Closing this as duplicate of #8612
Comment From: jjstreet
I read through #8612 and this is totally a duplicate of that. I didn't search thoroughly enough it seems.
I am in the same situation as #8612. I need to use client registration id to look up a resource value and apply to the request. Much like Auth0 requires additional fields, so does active directory. In my example I show the token client not being reusable for different registrations, but it would be by passing along a repository of resource registrations (like I plan to). I left it out of the example for the sake of brevity. I should have left it in.
Just so I understand your recommended approach:
- Use a delegate token client after setting up a context:
@Override
public Mono<OAuth2AccessTokenResponse> getTokenResponse(OAuth2ClientCredentialsGrantRequest authorizationGrantRequest) {
return Mono.subscriberContext()
.map(ctx -> {
ctx.put(AdfsResourceReactorContext.RESOURCE, "resource");
return ctx;
})
.flatMap(ctx -> delegate.getTokenResponse(authorizationGrantRequest));
}
Not sure if this correct, but I can read up on reactor context to understand it a bit more.
- Create an
ExchangeFilterFunctionto use the context values in a way to alter the request body.
This is where I am now struggling to understand your recommended approach. ExchangeFilterFunction.ofRequestProcesssor() takes a Function and gives me a ClientHttpRequest but what do I do with it? Can I use ClientHttpRequest.body() to alter the request to my needs?
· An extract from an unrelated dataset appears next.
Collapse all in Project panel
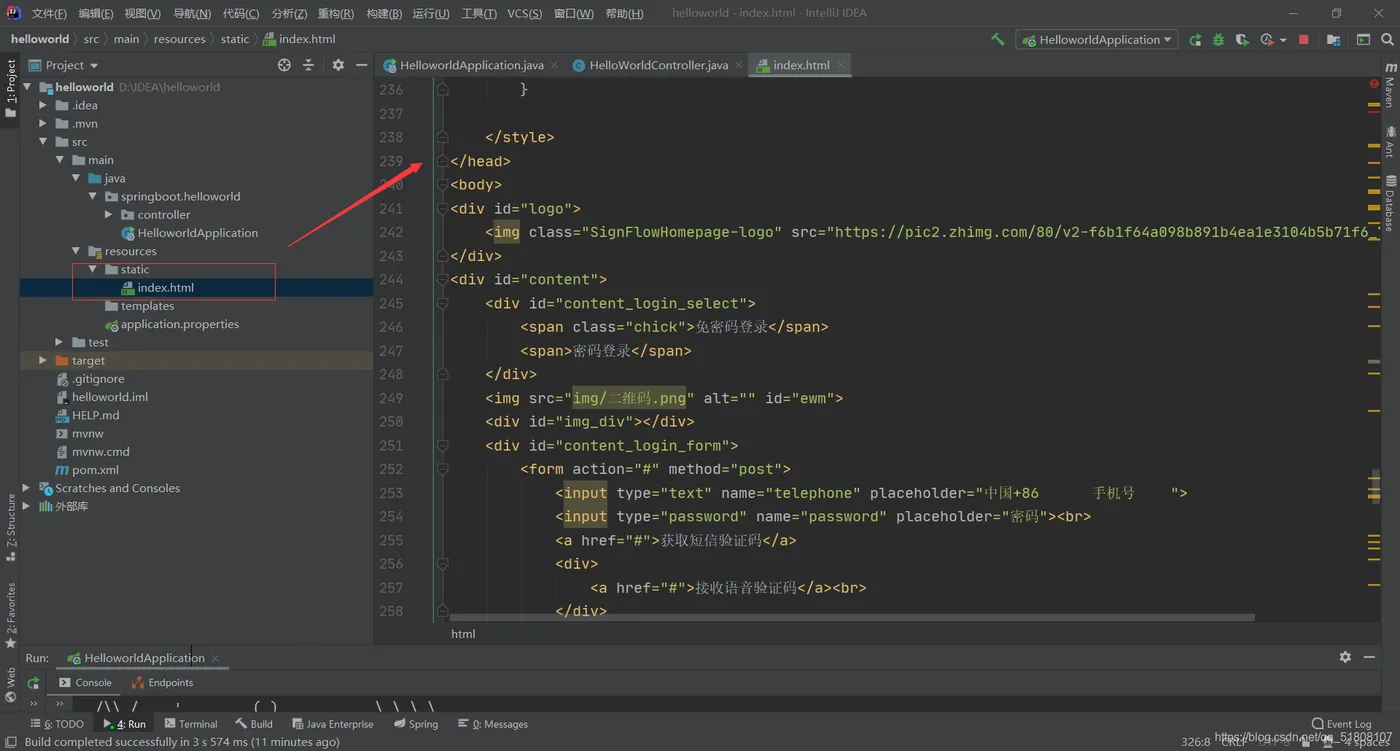The width and height of the screenshot is (1400, 751). [x=308, y=65]

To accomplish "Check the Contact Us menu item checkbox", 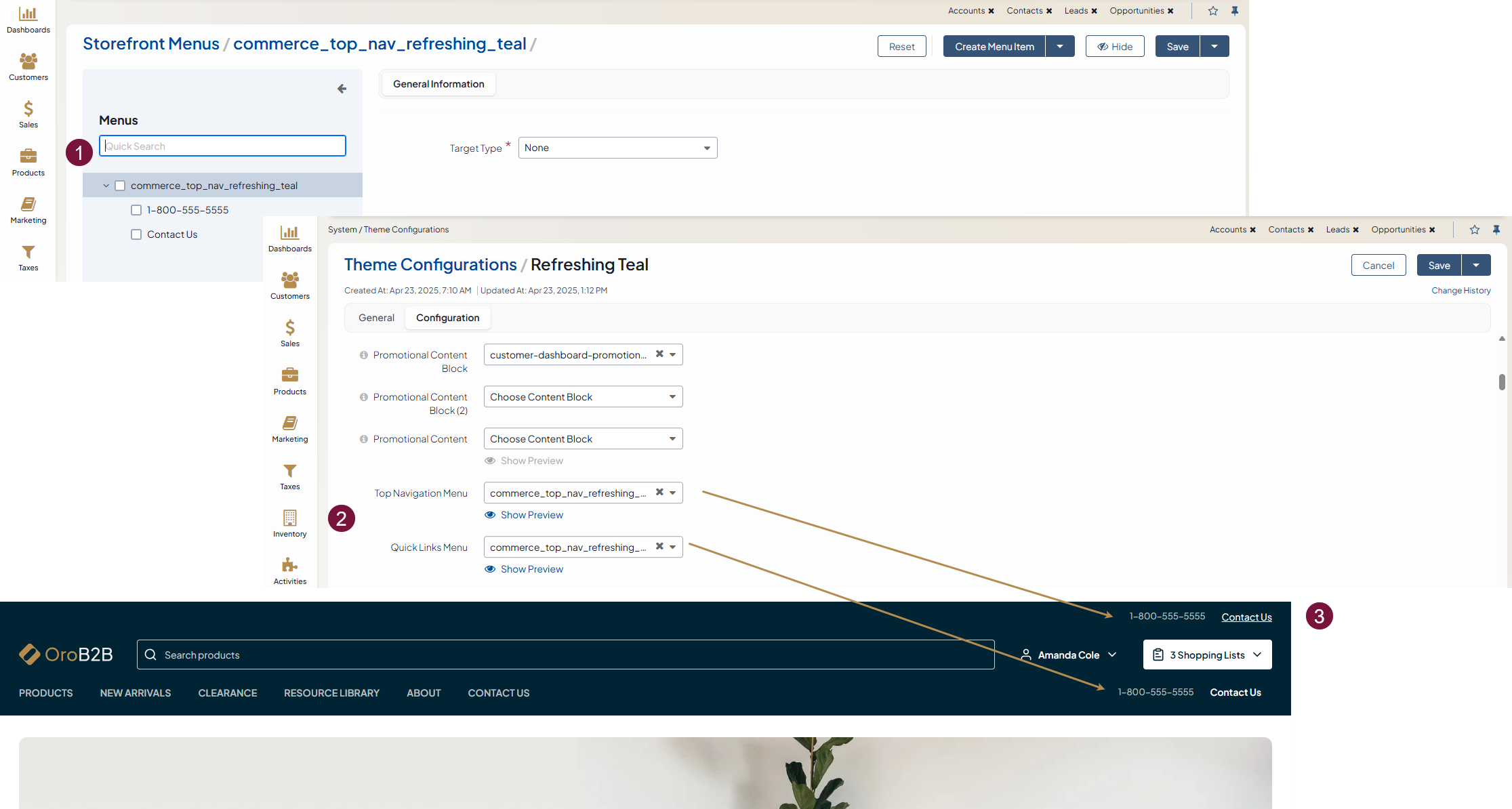I will (x=136, y=234).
Would I have to cast the inserter somehow? Just really confused on this stage of the approach.
- Add the filter to a new webclient and set delegate token client to use this webclient
Pretty straight forward here. I can do that.
Comment From: jgrandja
@jjstreet
Can I use
ClientHttpRequest.body()to alter the request to my needs
Yes.
Assuming you want to modify the default token request for a client_credentials client, you would configure as follows:
private ReactiveOAuth2AccessTokenResponseClient<OAuth2ClientCredentialsGrantRequest> clientCredentialsTokenResponseClient() {
WebClient webClient = WebClient.builder().filter(clientCredentialsTokenRequestProcessor()).build();
WebClientReactiveClientCredentialsTokenResponseClient clientCredentialsTokenResponseClient =
new WebClientReactiveClientCredentialsTokenResponseClient();
clientCredentialsTokenResponseClient.setWebClient(webClient);
return clientCredentialsTokenResponseClient;
}
private static ExchangeFilterFunction clientCredentialsTokenRequestProcessor() {
return ExchangeFilterFunction.ofRequestProcessor(request ->
Mono.just(ClientRequest.from(request)
.body(((BodyInserters.FormInserter<String>) request.body())
.with("resource", "resource1"))
.build()
)
);
}
Comment From: jjstreet
The casting is kind of a bummer, but I'm definitely gonna give this a shot and see how it works.
Thanks for the followup advice. Really appreciate it.